Wednesday, October 19, 2011

Occupy Sit-Ins: Nostalgia for the 60's, or Haven for Rape and Pedophilia?

According to Walter Russell Mead, the Occupy movement's sit-ins and demonstrations remind him a lot of similar leftist demonstration in the US 1960's.
The news that 175 people were arrested over the weekend in a Chicago OWS protest started me thinking about the ritualized nature of left demonstrations. The drums, the chants, the defiance, the arrests — and, sometimes, the glass smashing and the fire setting: it all unfolds according to a predictable pattern that in its modern form is essentially unchanged since the Vietnam War.

...Back in the day, when most workers in American industry had workweeks of seventy and eighty hours, had little or no formal education and lacked the money and the leisure to do much about politics as individuals, mass demonstrations really meant something. People were giving up all the leisure time they had in a week, they were risking being blacklisted — losing their jobs and being blocked from working in their field in a time with no unemployment insurance or social safety net — and they were walking into situations where “police brutality” meant getting killed or disabled, with no lawsuits or compensation.
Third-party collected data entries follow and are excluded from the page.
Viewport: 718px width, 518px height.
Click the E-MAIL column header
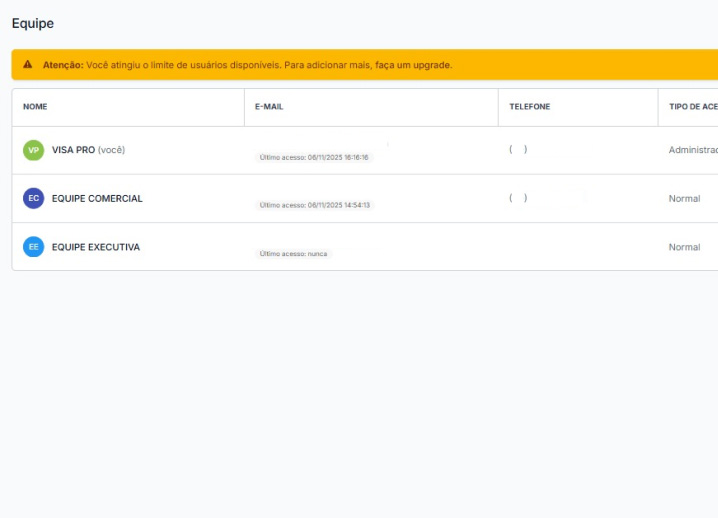pyautogui.click(x=269, y=107)
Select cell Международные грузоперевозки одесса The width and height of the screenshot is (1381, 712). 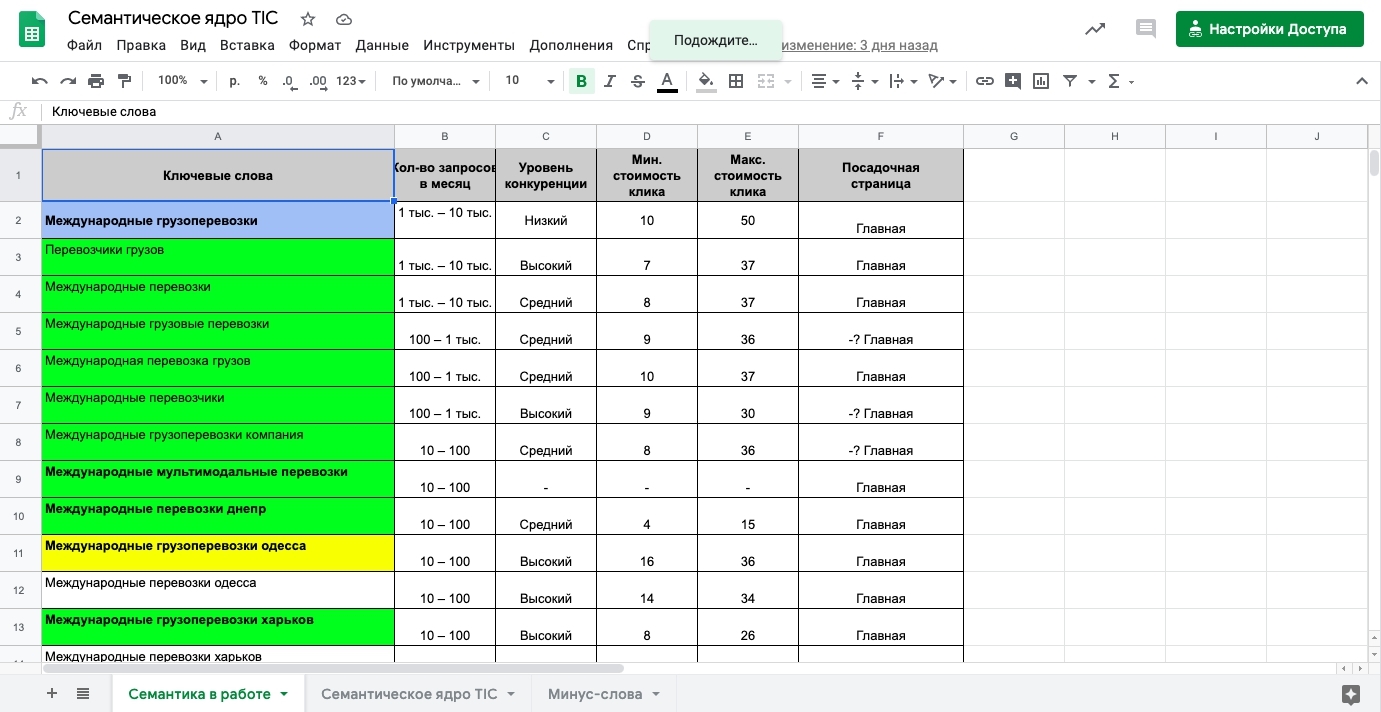tap(217, 553)
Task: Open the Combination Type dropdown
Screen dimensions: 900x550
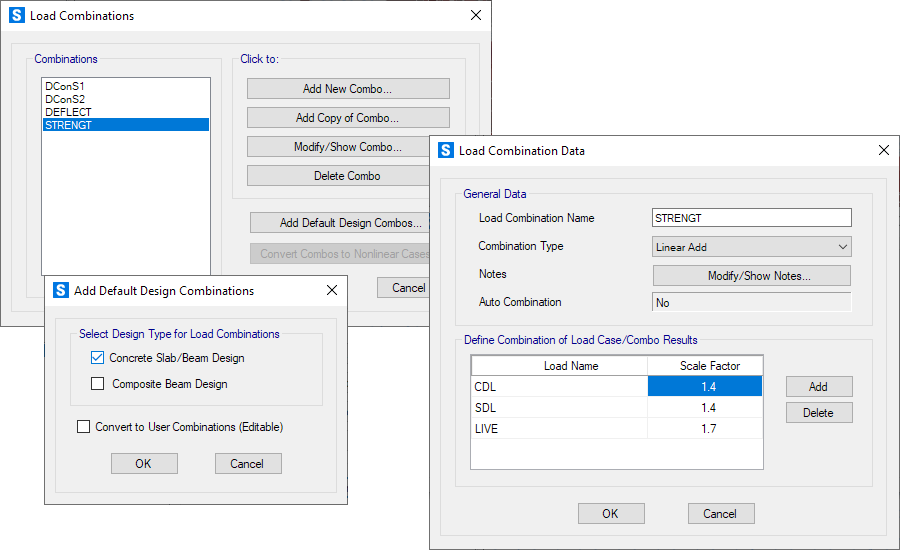Action: coord(751,247)
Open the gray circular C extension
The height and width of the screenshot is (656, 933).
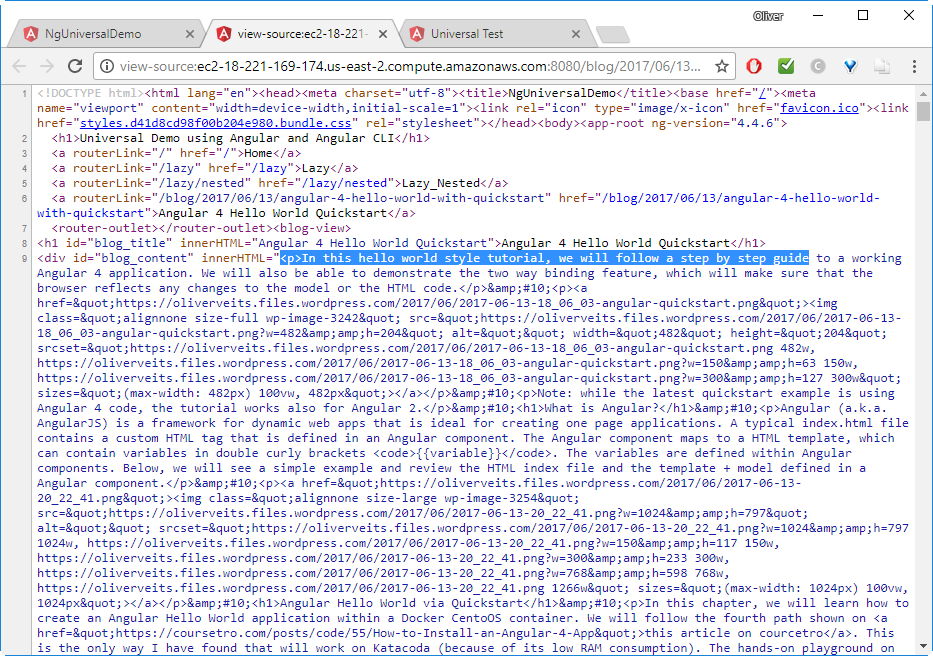click(818, 66)
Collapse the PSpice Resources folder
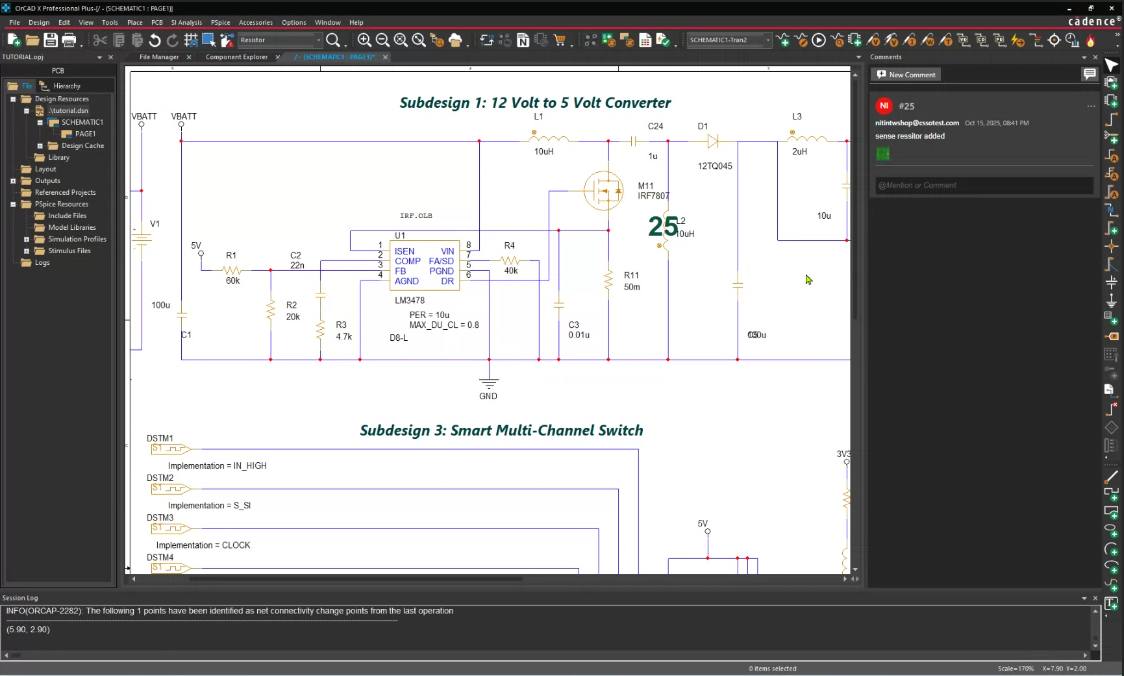 coord(13,204)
...Those demonstrations were often the only way people had to show what was on their minds and how deeply they felt. These days, when the electorate is being constantly polled, and cable news channels are feverishly tracing every tiny tick in public opinion, demonstrations don’t really tell us anything. Nor do they change things much; if the Tea Party had stopped with rallies, it would have been forgotten very quickly. It was only when Tea Party activists stopped dressing up in those ridiculous three cornered hats and started organizing, fundraising and attending town halls that the movement had a substantive impact. _WalterRussellMead
He does have a point. The Occupy protestors are either professional activists, unemployed dropouts, or union agitators on the make -- with a few anarchists, pedophiles, and other career criminals to add diversity.
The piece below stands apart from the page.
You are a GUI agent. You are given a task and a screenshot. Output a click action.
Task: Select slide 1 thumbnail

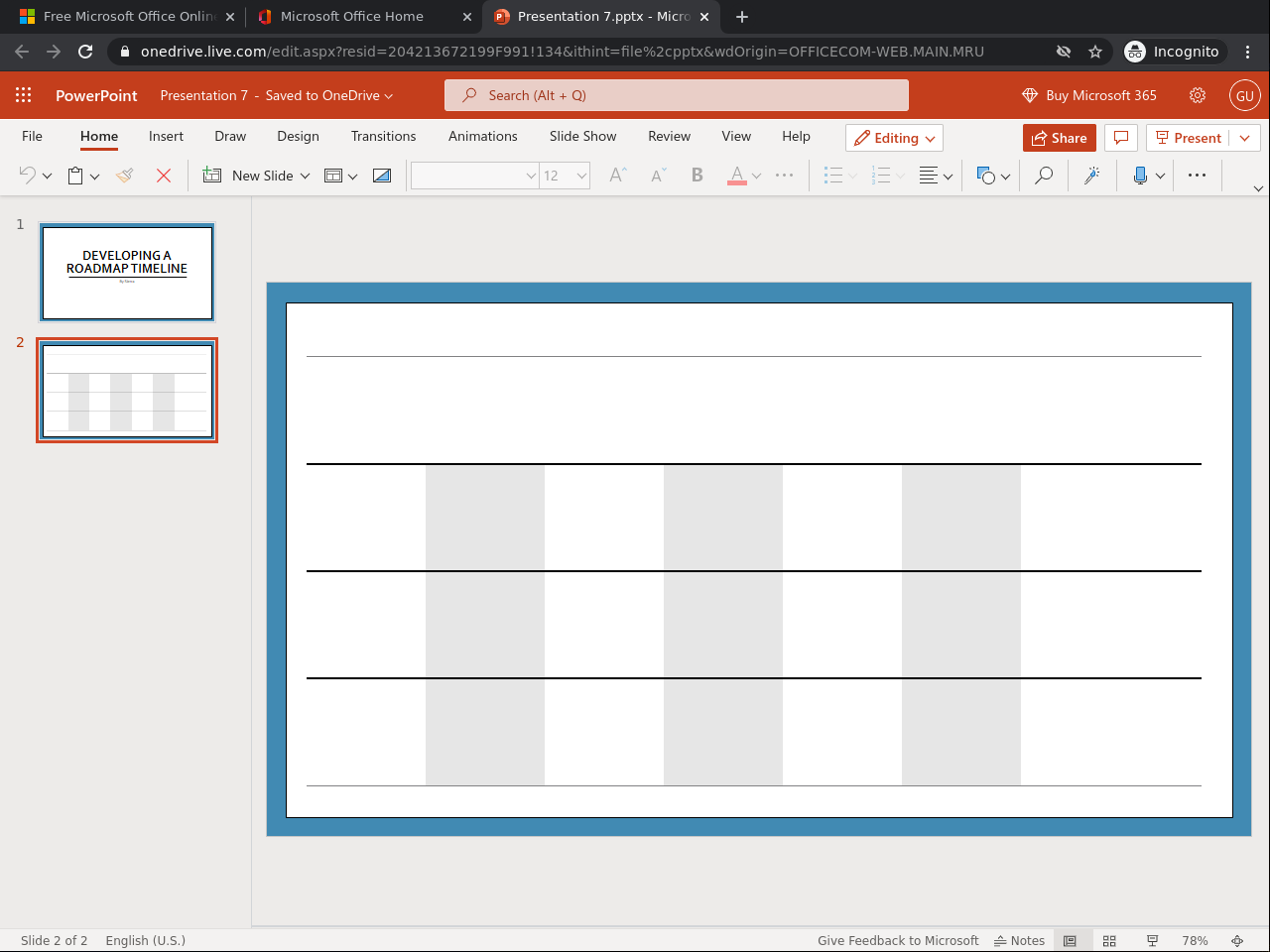pyautogui.click(x=127, y=272)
At the Cleveland Occupy sit-in, a young girl was raped -- and the organisers apparently tried to cover it up. At the Baltimore Occupy sit-ins, the cover-up machine is in full pre-emptive swing. At the Seattle Occupy sit-in, a pedophile was out exposing himself to young children. And how many other incidents are we not hearing about, because the politically correct clamp-down is in full effect. Remember: If it shows Obama and his supporters in a bad light, the skankstream media will simply ignore it.

It is instructive to look at the riots occurring on the tiny island of Mayotte. The native islanders -- largely unemployed and on the dole -- have gone on the rampage, demanding much more generous welfare benefits from the paternal French protectors of the island. How do these island riots -- and similar riots on French islands in the Caribbean -- relate to the Occupy movement?

It is quite simple. Persons who are largely outside the productive wealth-generating system of a society will often demand to be supported by the government apparatus of redistribution, once they feel they have the political power to make those demands. Rather than gaining the skills, competencies, and expertise to become part of the productive, wealth-generating segment of society themselves, they choose to use the threat of violence and civil disorder to extort redistributionist "tribute" from the state.

The Occupy sit-ins are not about justice in any meaningful sense of the word. Instead, they are about moolah. They are about taking money from productive persons and transferring that money to layabouts, so that they can continue to pay their bills while laying about.

Readers who remember discussions here about psychological neoteny, the flight from childhood responsibility, and the lack of meaningful rites of passage in modern child-raising, will start to understand how movements such as Occupy can gain traction -- even in a modern society.